El desfile acuático del Sena lluvioso en la inauguración es ahora el tradicional camino a pie de los atletas, las escenas habituales de banderitas y móviles en la mano, y algún tinte de pelo por una apuesta cumplida. El equipo estadounidense se señala las barras y estrellas en el brazo, las letras USA en el pecho. Todos bailan en la discoteca del Stade de France, fin de fiesta bajo el We are the champions. Las últimas tres atletas en recibir la medalla de los Juegos tienen premio doble. Las mujeres maratonianas, la holandesa Sifan Hassan, la etíope Tigst Assefa y la keniana Hellen Obiri, triunfadoras en la mañana del último domingo, son condecoradas por el presidente del COI, Thomas Bach, y por Sebastian Coe, presidente de World Athletics, ante la multitud.
Los Juegos son el pasado, el abrazo al maratón histórico, y también el futuro. Del cielo del estadio desciende el viajero dorado, un visitante que procede de una época todavía por llegar, un tiempo en el que los Juegos Olímpicos han desaparecido, y ha viajado no en misión invasora, como en las películas de alienígenas, sino en busca de conocimiento. ¿Qué es eso de los Juegos, de lo que tanto hablan los antiguos?, debe de preguntarse el hombre de rostro desconocido.

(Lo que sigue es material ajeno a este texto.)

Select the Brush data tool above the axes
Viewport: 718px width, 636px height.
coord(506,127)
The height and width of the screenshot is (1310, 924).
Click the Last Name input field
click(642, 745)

Es una bandera de Grecia que se otorga al extraterrestre, que empieza a comprender, unos anillos olímpicos que se forman en el cielo, y allí permanecen, símbolo del mundo unido, unas palabras de Pierre de Coubertin.

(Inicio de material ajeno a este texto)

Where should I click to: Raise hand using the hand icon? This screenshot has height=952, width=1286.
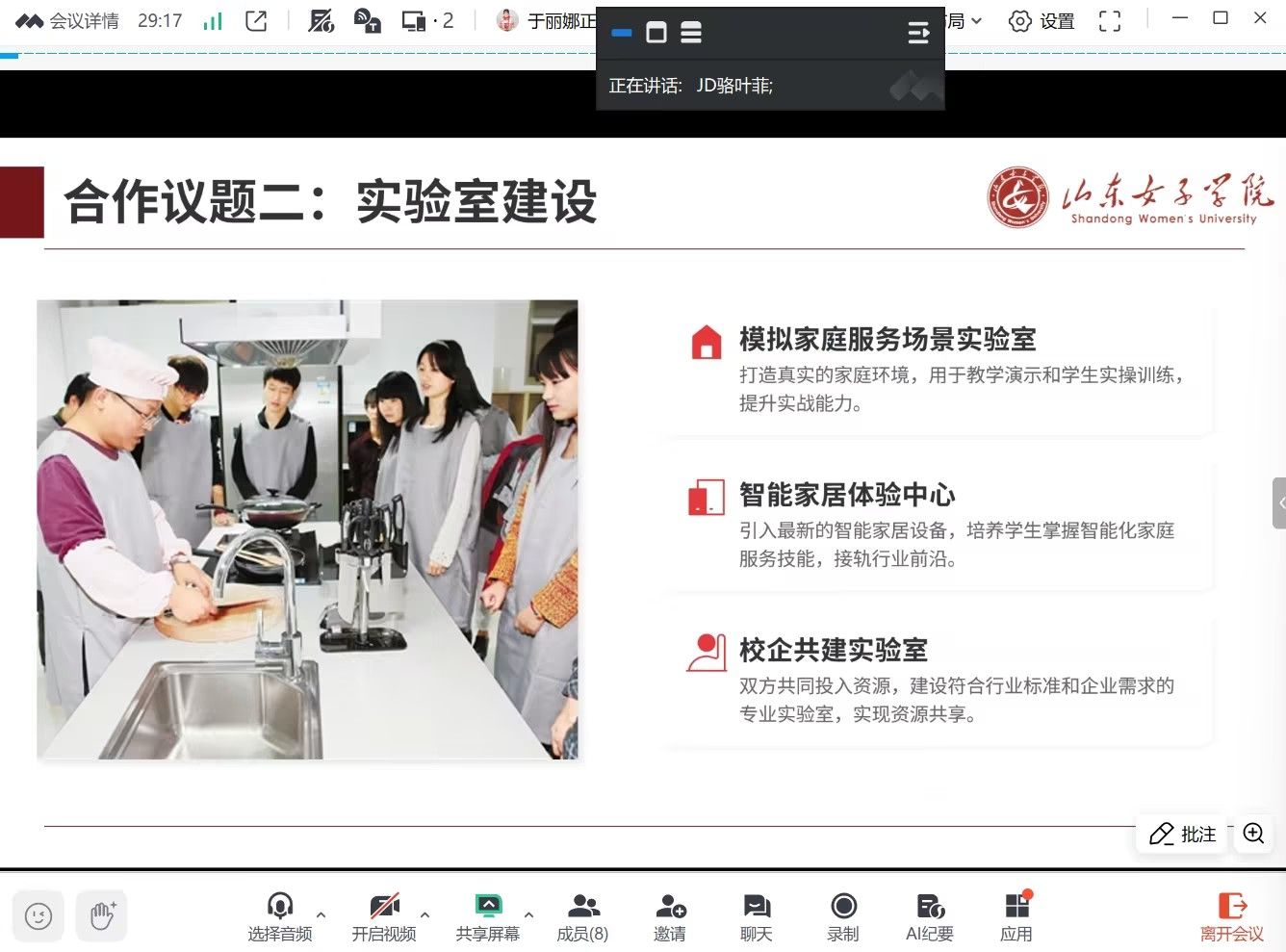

Tony Estanguet, el presidente del comité organizador de París 2024, toca otra vez la fibra nacional al recordar las 16 medallas de oro de la delegación francesa, el registro superado de las 15 de Atlanta 96, y Bach remarca la igualdad de género como la herencia de París.

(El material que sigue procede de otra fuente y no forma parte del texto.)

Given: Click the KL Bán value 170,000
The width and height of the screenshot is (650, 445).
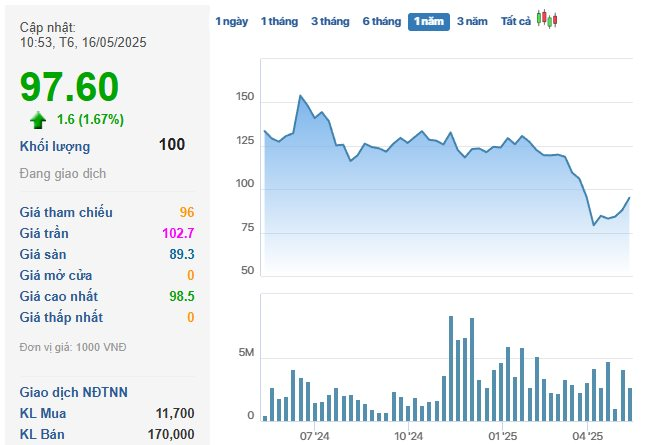Looking at the screenshot, I should coord(170,434).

La alcaldesa Anne Hidalgo ofrece el relevo de la bandera olímpica a su colega de Los Ángeles, Karen Bass, y ella, junto a Simonhe Biles, habla de la “identidad global” de su ciudad como una marca, y su logo es ya un símbolo de estos nuevos tiempos de códigos, números y letras, algo cortito y al pie, LA28, como si fuera una matrícula, la A dibujando una bandera estadounidense. El show es Tom Cruise, que baja en rápel de la cubierta del recinto, agarra la bandera olímpica y la pasea en moto, como si fuera el rodaje de Misión imposible. La película es el actor conduciendo por las calles de París, y subido a un avión hacia Los Ángeles, donde viste de los colores olímpicos el letrero de Hollywood en el icónico Monte Lee. El legendario Michael Johnson corre por las calles de California y el fenómeno del skate Jagger Eaton hace cabriolas en la playa de Venice, otro guiño a los deportes urbanos. Si París ha sacado el deporte a la calle, el skate bajo el Obelisco, el 3x3, la escalada en Le Bourget, Los Ángeles será el sol, el mar. Suena Snoop Dogg y Red Hot Chili Peppers.
Léon Marchand ha llegado al estadio con el fuego olímpico. Hasta siempre a París, su embrujo. Los Ángeles tiene el camino iluminado.